Like Mississippi, South Dakota has long had laws decreeing parental consent for minors, pre-abortion counseling, and a 24-hour waiting period. In June, a federal judge blocked a law that would have given South Dakota the nation’s longest waiting period—72 hours. Abortion advocates say waiting periods and mandatory counseling obligations are orchestrated barriers to access.

In North Dakota, the Red River Women’s Clinic has been the only abortion clinic in that state since 2001. That state’s population—less than 700,000 people—could not support another, says clinic director Tammi Kromenaker. Red River treats about 25 patients each week, or between 1,200 and 1,300 each year; it performs procedures one day each week, Kromenaker said. North Dakota requires two-parent notification and custodial parent consent for minors, as well as a 24-hour waiting period.

The clinic is suing the state along with CRR—which also represents the Jackson Women’s Health Organization—over a new law that would restrict medication abortions by mandating that any drug used must meet FDA protocols, a standard that is outdated. That bill passed because North Dakota lawmakers “misunderstand the role of the FDA in approving drugs,” Kromenaker said. She is optimistic about the case, which won’t be heard until April 2013, and is watching the developments in Mississippi, aware that the court outcome there may influence North Dakota’s own case.

“I hope that just like voters who spoke out in Mississippi against the personhood bill that sound judgment will prevail. Anti-choicers who want to eliminate abortion don’t understand that abortion doesn’t stop. People are still going to have unsafe abortions and travel long distances,” she said, adding that the closest clinic to North Dakota’s is nearly four hours away in Minnesota.

North Dakota’s legislature meets every other year, and Kromenaker is nervous about what new antiabortion measures might pass when the body goes back into session in 2013. “Personhood USA is already claiming victory in North Dakota. Key defeaters [of the 2011 bill] didn’t get reelected, or were redistricted out,” she said.

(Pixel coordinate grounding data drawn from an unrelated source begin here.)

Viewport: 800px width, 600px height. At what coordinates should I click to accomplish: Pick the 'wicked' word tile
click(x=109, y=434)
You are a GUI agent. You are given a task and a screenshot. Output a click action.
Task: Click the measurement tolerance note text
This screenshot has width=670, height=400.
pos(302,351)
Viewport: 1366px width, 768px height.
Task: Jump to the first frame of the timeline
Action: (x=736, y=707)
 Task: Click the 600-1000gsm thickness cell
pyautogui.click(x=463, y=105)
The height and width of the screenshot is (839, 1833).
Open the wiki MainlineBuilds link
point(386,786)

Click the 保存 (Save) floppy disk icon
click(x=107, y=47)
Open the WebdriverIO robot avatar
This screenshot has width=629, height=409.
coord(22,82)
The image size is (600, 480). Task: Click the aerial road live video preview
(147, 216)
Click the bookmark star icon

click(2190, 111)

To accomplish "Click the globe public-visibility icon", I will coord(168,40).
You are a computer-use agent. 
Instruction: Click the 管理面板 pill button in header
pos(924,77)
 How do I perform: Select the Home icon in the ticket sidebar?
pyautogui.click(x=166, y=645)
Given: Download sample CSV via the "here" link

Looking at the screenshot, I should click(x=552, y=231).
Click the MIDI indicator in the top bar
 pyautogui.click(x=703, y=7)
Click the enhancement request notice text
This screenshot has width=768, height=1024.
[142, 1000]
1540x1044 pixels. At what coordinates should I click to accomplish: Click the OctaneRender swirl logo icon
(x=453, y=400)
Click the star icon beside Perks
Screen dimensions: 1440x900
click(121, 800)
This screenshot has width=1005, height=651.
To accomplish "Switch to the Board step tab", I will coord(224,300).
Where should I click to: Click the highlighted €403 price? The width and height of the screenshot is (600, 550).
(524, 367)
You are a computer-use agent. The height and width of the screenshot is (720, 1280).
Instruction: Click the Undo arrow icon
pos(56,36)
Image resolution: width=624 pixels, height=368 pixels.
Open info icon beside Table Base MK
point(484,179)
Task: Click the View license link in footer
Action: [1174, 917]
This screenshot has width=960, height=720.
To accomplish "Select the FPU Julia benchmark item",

Staff at Arkansas’s Little Rock Family Services are so shaken by the events in neighboring Mississippi that they are loath to attract any extra attention at all, because it fuels their aggressors, they say.

“They feel they are having success in Mississippi and that makes them work harder to attack the state that has just one clinic,” said an administrator who declined to give a full name. The staff member added that voters and the media “need to pay more attention to what legislators are doing when these laws are proposed. Before they are passed.”

If Mississippi’s Jackson clinic is forced to close, that state will be the only one with no abortion provider.